FIGURE 1. Schematic of the electromagnetic wave boundary detection instrument while drilling in the horizontal well.

In the borehole coordinate system, the magnetic field component generated by the transmitting and receiving antennas in different directions is H, wherein $H_{ij}$ represents the magnetic field component generated by the magnetic dipole in the direction i of the transmitting antenna and the direction j of the receiving antenna; other components have similar meanings.

$H=\left[\begin{array}{ccc}{H}_{xx}& H_{xy}& H_{xz}\\ H_{yx}& H_{yy}& H_{yz}\\ H_{zx}& H_{zy}& H_{zz}\end{array}\right].(1)$

According to the coordinate axis transformation theory (Wu et al., 2019), the magnetic field tensor H′ in the instrument coordinate system can be obtained as

$H^{\prime }=R_{\beta }H{R}_{\beta }^T,(2)$

$R_{\beta }=\left[\begin{array}{ccc}\cos \beta & \sin \beta & 0\\ -\sin \beta & \cos \beta & 0\\ 0& 0& 1\end{array}\right].(3)$

Then, the magnetic field strength H′ in the instrument coordinate system is

$H^{\prime }=\left[\begin{array}{ccc}{H}_{xx}^{\prime }& H_{xy}^{\prime }& H_{xz}^{\prime }\\ H_{yx}^{\prime }& H_{yy}^{\prime }& H_{yz}^{\prime }\\ H_{zx}^{\prime }& H_{zy}^{\prime }& H_{zz}^{\prime }\end{array}\right].(4)$

2.1.1 Axial receiving antenna

Axial single-transmitting and dual-receiving antennas are the basic units of conventional LWD electromagnetic resistivity-logging tools (Rodney et al., 1983; Zhou et al., 2016) as shown in Figure 1B. The antenna system is comprised of an axial transmitting coil T and two receiving coils R1 and R2. The spacings from T to R1 and T to R2 are L1 and L2, respectively, wherein L2 > L1. The amplitude ratio ($\text{EATT}$) and phase difference ($\Delta \varphi$) of the two receiving antennas are calculated first and then converted into the formation resistivity using a chart or formula (Fan et al., 2019).

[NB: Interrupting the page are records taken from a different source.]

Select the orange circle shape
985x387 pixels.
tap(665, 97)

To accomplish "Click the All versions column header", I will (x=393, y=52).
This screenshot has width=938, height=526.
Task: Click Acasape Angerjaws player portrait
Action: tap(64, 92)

$V_1$ is the induced voltage measured by R1 and $V_2$ is the induced voltage measured by R2. In the instrument coordinate system, the instrument axis is set as the z-axis and the induced voltage of the receiving antennas R1 and R2 is only composed of the zz component, which is the z-component transmission and z-component reception.

$\mathit{\Delta }\varphi ={\varphi }_1-{\varphi }_2,(5)$

$EATT=20*\lg \left(\frac{\left|V_1\right|}{\left|V_2\right|}\right).(6)$

2.1.2 Tilted receiving antenna

An axial single-transmitting and tilted single-receiving antenna is the basic unit commonly used in Schlumberger azimuthal electromagnetic logging tools as shown in Figure 1C. The tilted coil receives both the $V_{zz}$ and $V_{zx}$ signal (Li and Wang, 2016), and therefore, the inductive voltage at the receiving antenna can be simplified as follows:

$V=V_{zz}+V_{zx}.(7)$

The received signal of the instrument changes the cosine with the azimuth angle $\beta$. Thus, the received signal is sensitive to the azimuth angle and has azimuthal detection capability, which can be used in guiding the bit when drilling up and down (Wu et al., 2022). Azimuthal resistivity signals are defined as the difference between the upper and lower tool planes of the instrument, that is, the azimuth difference indicates a 180° signal difference. Azimuthal amplitude decay (Att) and phase shift (PS) are respectively defined as

$Att=20\ast \lg \left(\frac{\left|V_{zz}+V_{zx}\right|}{\left|V_{zz}-V_{zx}\right|}\right).(8)$

$PS=\mathrm{atan}\left(V_{zz}+V_{zx}\right)-\mathrm{atan}\left(V_{zz}-V_{zx}\right).(9)$

2.1.3 Orthogonal receiving antenna

The axial transmitting and orthogonal receiving antenna is the basic antenna unit, which is used in instruments, such as AziTrak and VisiTrak (Bell et al., 2006; Rabinovich et al., 2011), as shown in Figure 1D. Using this antenna structure, the cross-coupled component signal $V_{zx}$ can be measured and the interface information can be directly reflected.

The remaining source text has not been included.